> PROMPT
Where in the entries below does "folder" appear? Copy every line that has it.

> DATA SUPPLIED
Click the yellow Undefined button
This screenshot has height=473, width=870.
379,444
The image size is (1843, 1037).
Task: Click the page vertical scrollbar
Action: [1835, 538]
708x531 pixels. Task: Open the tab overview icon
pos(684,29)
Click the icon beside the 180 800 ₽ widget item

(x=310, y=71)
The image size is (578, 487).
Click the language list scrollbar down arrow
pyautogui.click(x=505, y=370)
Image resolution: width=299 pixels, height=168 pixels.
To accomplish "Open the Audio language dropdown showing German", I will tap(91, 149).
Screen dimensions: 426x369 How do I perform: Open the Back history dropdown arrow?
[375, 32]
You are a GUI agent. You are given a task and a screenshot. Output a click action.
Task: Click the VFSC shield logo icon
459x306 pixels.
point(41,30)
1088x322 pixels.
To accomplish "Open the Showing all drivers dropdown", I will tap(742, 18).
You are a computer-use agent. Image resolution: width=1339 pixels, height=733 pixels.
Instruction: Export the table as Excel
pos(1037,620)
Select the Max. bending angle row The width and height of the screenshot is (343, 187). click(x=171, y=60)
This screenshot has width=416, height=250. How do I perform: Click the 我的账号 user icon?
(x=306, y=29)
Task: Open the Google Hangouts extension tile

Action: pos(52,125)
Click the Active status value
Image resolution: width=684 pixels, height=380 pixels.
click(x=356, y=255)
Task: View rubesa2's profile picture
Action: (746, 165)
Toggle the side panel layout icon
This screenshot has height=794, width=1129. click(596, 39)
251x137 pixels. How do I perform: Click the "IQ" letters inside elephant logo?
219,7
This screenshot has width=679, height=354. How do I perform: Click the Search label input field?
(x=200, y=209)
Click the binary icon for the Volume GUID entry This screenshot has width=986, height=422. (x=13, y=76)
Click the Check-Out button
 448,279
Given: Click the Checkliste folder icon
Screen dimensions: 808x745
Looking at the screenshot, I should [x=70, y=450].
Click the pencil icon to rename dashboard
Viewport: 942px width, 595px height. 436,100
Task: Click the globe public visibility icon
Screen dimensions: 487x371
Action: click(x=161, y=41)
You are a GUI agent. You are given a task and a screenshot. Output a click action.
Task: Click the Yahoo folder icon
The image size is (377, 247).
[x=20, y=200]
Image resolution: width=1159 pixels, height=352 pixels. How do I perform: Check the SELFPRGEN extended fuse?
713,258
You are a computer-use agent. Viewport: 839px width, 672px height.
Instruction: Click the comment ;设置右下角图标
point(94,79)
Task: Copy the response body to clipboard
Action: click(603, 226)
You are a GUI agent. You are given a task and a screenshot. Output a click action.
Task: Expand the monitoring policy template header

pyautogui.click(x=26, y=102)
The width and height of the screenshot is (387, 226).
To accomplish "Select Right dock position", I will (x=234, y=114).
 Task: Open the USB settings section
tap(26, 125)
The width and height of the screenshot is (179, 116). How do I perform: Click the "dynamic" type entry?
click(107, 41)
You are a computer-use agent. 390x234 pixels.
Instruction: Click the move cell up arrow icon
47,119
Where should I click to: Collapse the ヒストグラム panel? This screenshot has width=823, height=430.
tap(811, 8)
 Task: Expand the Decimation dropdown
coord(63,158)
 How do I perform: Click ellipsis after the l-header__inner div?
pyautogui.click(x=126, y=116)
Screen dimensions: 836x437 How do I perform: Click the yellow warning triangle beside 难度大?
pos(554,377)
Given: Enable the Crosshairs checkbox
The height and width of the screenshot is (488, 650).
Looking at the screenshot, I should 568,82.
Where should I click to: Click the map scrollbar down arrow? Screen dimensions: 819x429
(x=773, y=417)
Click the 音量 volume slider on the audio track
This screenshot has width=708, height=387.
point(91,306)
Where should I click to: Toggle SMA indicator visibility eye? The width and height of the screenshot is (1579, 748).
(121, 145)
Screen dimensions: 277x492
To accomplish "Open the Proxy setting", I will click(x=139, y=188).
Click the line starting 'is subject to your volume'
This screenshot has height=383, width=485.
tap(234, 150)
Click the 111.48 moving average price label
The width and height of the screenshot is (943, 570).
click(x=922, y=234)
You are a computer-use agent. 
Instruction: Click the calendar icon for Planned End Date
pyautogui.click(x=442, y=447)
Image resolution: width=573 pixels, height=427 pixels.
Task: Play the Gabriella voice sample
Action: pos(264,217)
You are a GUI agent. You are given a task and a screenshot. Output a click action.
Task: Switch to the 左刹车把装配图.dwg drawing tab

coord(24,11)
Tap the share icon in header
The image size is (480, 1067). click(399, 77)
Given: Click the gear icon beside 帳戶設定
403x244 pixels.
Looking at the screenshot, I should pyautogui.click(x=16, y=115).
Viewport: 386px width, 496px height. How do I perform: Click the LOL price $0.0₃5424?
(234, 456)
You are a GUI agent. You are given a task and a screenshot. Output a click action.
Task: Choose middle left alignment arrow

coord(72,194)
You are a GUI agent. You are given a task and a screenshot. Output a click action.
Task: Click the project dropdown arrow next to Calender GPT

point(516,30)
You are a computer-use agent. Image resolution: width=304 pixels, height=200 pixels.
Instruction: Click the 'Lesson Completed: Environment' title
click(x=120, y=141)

> COMPLETED TASK
Given: Click the Checkliste folder icon
Task: Click the Yahoo folder icon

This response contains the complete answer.